▶ **DESCRIPTION OF THE TASK**
Copy word for word every line of the entries below, from the line containing "This screenshot has height=952, width=1287." through the line containing "[x=893, y=282]", including both of those lines.

# # # # #

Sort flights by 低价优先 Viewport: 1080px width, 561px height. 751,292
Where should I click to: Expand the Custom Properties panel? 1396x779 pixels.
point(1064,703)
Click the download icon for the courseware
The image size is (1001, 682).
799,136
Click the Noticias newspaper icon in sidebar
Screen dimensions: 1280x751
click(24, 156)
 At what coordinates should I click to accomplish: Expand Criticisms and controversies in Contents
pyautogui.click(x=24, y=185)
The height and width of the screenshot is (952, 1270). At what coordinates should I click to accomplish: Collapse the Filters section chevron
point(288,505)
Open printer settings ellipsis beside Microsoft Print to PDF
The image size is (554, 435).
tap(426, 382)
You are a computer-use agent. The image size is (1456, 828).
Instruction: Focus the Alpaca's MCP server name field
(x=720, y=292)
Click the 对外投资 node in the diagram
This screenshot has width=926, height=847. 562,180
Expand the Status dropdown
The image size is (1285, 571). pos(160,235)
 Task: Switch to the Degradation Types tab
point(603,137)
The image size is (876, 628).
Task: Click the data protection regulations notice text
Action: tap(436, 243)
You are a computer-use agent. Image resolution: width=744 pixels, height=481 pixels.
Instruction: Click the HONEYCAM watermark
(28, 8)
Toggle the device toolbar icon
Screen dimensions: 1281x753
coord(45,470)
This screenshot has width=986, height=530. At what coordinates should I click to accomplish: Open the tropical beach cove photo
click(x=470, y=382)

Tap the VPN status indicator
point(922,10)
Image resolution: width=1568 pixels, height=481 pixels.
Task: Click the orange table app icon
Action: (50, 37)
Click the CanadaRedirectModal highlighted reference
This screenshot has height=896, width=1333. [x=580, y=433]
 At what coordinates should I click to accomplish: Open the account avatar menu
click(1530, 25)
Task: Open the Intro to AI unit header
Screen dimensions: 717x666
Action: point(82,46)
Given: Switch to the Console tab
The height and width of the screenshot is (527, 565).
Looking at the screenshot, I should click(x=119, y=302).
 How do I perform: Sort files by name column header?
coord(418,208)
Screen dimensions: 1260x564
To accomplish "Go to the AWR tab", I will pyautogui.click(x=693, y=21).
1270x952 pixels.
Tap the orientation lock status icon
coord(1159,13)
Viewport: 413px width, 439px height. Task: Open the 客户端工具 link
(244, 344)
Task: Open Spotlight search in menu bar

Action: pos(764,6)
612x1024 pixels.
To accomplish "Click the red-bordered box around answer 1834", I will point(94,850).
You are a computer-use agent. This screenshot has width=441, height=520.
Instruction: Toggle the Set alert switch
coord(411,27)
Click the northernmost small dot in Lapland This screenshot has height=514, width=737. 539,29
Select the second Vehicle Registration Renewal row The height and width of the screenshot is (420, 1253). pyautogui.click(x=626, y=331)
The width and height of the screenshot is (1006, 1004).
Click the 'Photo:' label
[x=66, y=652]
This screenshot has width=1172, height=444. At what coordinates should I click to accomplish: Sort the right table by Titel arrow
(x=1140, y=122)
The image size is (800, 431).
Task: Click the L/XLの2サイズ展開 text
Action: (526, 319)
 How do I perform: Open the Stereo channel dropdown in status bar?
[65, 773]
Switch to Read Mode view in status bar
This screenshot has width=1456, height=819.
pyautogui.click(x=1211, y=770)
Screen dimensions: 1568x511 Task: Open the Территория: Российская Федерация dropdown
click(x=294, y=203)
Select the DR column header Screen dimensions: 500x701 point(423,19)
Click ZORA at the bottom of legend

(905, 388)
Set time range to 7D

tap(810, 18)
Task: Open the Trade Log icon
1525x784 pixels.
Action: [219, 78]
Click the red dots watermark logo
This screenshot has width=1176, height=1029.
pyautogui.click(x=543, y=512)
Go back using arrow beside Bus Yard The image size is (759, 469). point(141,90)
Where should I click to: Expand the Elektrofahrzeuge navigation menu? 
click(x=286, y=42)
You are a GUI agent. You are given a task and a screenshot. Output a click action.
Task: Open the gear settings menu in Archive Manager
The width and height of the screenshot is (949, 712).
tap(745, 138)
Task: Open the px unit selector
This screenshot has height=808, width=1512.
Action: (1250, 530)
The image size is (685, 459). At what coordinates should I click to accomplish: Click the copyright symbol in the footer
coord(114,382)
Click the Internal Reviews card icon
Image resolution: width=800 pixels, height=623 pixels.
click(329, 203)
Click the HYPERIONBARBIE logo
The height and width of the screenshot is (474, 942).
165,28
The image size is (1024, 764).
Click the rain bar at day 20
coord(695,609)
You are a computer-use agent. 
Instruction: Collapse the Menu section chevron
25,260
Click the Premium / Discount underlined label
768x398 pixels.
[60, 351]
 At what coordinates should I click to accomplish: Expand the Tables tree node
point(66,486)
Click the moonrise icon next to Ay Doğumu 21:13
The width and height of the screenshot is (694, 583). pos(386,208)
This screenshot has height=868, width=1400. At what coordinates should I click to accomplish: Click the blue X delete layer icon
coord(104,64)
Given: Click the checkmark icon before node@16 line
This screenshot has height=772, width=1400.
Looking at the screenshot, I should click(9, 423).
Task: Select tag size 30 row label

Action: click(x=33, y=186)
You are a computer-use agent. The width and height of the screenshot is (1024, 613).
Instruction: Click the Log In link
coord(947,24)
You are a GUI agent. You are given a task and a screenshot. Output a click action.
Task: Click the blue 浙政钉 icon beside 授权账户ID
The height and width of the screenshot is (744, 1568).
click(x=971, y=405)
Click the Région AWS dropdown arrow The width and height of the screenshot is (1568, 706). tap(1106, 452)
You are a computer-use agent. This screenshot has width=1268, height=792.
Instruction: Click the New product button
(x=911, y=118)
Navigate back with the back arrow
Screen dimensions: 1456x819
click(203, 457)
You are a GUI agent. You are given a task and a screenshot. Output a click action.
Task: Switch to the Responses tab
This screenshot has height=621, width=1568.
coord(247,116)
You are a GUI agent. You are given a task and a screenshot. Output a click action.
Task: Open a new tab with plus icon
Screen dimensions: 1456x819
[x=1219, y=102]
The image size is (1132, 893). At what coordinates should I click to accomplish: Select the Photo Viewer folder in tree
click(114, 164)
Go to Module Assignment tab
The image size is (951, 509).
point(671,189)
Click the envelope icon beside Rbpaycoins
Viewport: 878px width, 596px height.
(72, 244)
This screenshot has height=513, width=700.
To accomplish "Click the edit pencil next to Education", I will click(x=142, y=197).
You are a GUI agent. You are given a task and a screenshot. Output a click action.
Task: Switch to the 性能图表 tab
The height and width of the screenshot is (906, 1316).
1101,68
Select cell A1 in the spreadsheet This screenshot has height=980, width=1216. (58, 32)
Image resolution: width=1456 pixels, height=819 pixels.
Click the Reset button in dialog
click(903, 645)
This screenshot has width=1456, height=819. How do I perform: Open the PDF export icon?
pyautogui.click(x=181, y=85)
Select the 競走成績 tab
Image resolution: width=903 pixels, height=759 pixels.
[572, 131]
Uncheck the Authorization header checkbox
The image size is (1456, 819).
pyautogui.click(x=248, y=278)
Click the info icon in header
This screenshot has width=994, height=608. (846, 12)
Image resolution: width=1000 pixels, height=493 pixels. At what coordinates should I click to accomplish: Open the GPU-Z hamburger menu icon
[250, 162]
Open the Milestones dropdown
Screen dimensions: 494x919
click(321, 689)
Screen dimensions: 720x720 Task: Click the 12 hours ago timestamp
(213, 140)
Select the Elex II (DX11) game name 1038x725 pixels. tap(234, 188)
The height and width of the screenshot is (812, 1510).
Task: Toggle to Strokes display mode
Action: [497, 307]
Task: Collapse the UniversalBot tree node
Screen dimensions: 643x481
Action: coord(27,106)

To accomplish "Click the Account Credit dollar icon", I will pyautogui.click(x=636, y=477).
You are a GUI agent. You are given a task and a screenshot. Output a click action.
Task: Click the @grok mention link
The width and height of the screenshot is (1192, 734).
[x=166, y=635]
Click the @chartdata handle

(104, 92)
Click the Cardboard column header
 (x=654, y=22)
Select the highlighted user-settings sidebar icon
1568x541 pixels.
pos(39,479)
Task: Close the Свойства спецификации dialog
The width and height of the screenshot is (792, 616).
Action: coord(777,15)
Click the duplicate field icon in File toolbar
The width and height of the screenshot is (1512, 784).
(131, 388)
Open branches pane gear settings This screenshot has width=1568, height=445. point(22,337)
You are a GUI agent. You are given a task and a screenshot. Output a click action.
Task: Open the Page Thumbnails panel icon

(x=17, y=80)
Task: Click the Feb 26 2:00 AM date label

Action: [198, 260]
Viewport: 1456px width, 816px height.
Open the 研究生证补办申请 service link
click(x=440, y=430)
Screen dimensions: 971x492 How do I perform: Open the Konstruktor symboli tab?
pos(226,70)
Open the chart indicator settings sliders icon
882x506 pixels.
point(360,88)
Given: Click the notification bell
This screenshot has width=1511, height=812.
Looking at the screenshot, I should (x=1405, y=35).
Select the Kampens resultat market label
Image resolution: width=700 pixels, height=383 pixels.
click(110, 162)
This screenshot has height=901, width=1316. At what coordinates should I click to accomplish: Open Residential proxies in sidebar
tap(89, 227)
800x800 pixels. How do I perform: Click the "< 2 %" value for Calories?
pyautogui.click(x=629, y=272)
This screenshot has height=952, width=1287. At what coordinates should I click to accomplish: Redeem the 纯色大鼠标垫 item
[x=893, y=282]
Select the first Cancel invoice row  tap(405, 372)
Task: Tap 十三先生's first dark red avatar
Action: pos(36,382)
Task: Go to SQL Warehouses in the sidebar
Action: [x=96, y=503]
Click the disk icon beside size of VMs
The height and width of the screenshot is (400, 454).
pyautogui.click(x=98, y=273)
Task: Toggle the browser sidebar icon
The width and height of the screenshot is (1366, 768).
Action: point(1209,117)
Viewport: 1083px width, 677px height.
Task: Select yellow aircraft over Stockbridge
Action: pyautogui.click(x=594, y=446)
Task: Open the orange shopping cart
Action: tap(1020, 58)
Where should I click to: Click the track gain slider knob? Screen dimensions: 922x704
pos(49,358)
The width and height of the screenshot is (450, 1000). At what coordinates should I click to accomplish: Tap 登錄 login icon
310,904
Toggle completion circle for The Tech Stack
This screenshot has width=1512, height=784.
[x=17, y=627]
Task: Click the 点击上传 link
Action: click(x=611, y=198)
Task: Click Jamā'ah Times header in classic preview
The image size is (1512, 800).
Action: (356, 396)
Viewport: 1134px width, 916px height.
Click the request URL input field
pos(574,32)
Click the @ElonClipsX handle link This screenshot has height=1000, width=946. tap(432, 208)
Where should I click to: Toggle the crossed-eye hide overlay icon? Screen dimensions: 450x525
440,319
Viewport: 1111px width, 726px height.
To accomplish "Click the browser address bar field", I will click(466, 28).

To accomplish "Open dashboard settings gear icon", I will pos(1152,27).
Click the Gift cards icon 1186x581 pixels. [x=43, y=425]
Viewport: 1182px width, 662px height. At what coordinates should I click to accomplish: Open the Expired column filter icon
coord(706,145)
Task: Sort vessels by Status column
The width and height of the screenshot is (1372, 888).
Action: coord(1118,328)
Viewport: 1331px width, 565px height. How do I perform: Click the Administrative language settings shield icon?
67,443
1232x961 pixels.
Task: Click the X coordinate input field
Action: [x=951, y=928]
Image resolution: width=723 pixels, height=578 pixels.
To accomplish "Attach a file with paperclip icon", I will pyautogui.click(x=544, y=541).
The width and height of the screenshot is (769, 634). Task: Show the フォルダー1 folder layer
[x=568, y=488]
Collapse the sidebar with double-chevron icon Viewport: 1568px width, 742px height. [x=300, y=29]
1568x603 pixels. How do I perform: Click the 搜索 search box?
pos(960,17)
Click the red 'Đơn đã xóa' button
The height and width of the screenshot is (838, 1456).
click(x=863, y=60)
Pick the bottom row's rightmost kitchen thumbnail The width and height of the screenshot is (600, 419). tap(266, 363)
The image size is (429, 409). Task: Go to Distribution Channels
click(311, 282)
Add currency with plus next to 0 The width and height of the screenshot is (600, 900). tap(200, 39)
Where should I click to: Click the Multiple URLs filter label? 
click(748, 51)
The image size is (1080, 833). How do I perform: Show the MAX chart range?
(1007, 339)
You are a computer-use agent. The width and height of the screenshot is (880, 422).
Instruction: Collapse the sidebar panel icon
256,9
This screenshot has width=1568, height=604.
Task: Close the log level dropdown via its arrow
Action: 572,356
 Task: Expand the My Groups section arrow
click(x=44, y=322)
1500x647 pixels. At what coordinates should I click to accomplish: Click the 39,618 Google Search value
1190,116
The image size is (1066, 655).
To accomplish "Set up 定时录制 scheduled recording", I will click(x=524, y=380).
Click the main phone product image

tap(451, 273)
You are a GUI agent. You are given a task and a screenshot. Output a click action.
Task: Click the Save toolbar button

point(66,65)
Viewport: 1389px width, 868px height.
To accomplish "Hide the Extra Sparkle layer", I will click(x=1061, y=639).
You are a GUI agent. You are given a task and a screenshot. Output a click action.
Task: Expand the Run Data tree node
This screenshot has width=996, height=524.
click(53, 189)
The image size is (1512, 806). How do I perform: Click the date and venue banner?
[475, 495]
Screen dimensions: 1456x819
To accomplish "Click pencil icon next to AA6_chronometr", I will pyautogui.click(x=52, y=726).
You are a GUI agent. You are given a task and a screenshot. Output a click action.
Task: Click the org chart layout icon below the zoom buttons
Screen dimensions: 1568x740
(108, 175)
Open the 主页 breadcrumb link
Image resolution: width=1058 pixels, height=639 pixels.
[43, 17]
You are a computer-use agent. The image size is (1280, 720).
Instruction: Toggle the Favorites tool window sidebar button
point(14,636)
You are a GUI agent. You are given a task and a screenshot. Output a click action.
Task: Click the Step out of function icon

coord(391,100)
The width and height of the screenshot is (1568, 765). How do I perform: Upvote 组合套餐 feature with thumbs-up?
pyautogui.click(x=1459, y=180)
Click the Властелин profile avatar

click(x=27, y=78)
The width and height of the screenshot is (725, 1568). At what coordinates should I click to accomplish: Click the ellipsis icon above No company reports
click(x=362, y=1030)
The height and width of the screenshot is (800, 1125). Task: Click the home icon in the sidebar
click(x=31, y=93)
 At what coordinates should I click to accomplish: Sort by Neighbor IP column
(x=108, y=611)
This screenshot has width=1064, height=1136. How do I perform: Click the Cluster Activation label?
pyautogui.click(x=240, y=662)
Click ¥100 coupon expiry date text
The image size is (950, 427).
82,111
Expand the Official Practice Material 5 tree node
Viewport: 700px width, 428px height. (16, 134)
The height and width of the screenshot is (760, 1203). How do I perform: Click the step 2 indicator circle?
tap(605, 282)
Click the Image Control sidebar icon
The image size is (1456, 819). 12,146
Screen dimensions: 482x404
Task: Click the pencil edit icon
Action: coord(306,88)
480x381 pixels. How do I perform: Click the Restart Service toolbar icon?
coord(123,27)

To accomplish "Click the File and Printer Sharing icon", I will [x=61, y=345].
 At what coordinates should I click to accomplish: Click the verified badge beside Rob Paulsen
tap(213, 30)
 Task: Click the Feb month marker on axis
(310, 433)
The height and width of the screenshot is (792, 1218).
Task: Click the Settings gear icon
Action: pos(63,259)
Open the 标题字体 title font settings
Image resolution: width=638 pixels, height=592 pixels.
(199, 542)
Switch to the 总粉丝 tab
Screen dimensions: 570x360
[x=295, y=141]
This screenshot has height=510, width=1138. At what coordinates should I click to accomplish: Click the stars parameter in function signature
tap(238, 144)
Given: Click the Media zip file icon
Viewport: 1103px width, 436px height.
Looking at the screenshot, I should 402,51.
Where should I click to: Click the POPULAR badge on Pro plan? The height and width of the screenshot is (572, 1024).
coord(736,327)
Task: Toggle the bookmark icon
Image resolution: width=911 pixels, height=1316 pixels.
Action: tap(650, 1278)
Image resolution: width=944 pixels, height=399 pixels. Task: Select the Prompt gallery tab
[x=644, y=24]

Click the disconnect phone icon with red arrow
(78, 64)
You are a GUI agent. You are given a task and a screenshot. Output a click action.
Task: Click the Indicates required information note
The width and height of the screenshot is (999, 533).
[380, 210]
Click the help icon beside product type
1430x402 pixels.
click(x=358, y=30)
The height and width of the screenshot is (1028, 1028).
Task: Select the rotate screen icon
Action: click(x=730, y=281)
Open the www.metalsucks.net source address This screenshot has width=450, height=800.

# # # # #

▶ **ANSWER TO THE TASK**
This screenshot has height=952, width=1287. At what coordinates should I click to accomplish: Redeem the 纯色大鼠标垫 item
[x=893, y=282]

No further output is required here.